Lease Accounting as per IFRS 16

Lease Accounting as per IFRS 16

Summary of the key provisions of IFRS 16

  • IFRS 16 covers Lease Accounting, and this has replaced the earlier accounting standard IAS 17
  • A lease is an agreement by which the owner known as ‘lessor’, of a specific asset allows another person known as the ‘lessee’ to use the asset for a specified period in exchange for certain periodic payments known as ‘lease rentals’ to the lessor.
  • A finance lease is like buying an asset with the finance provided by an external party. It allows a lessee to own an asset with the help of finance from the lessor. The lessee has the option to be the permanent owner of the asset at the end of the lease term, subject to certain terms.
  • An operating lease is like an asset rental.
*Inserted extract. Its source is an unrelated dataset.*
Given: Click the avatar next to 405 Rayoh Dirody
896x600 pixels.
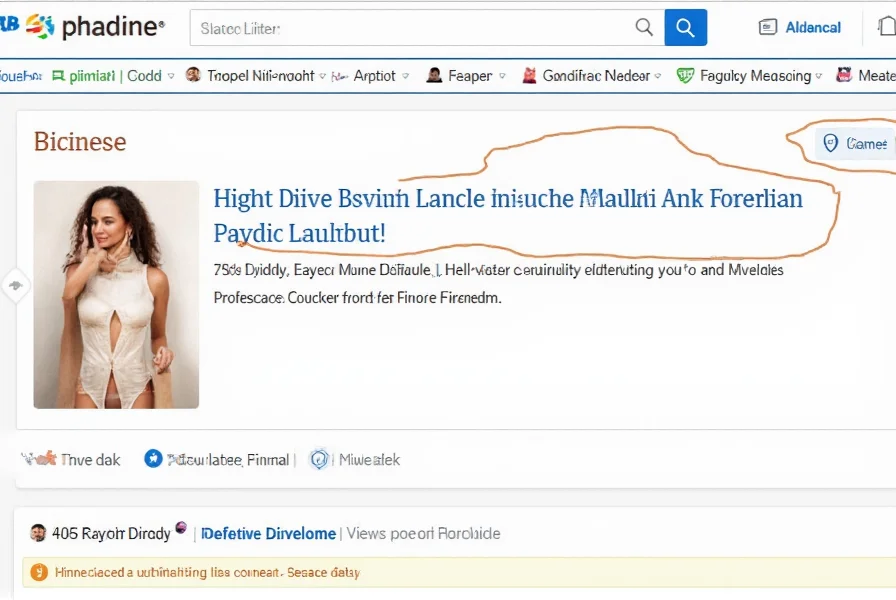Looking at the screenshot, I should coord(38,533).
It allows the lessee to use the leased asset for a specific period of time. The specified period of time usually less compared to the useful life of the asset.
  • IFRS 16 requires an entity to determine whether a contract is a lease or contains a lease at the inception of the contract. The assessment of whether a contract is a lease or contains a lease would be simple in most of the cases. However, for certain other contracts we may have to apply our mind to decide if it is a lease contract or no.
  • Where a contract includes significant services, it may be challenging to determine whether the contract conveys the right to direct the use of an identified asset.
  • Lease liability is initially recognised based on the present value of minimum lease payments during the lease term
  • Right-of-use asset is recognised at cost, based on the initial measurement of lease liability plus any lease payments made to the lessor at or before the commencement date as reduced by any lease incentives received, initial estimate of the restoration costs and any initial direct costs incurred by the lessee.
  • The lease liability is measured in subsequent periods using the interest rate implicit in the lease if that rate can be readily determined.
  • If interest rate implicit in the lease cannot be readily determined, then the lessee’s incremental borrowing cost is considered.
  • The right-of-use asset is depreciated as per the requirements in IAS 16, Property, Plant and equipment & IAS – Standard for Intangible Assets.
  • Recognition exemptions are provided for low-value assets and short- term leases. Assets of low value include IT equipment or office furniture. However, there is no monetary threshold has been defined for low-value assets. Short-term leases are defined as leases with a lease term of 12 months or less.
  • If an entity chooses to apply any one of the exemptions, payments are recognised on a straight-line basis or another systematic basis that is more representative of the pattern of the lessee’s benefit.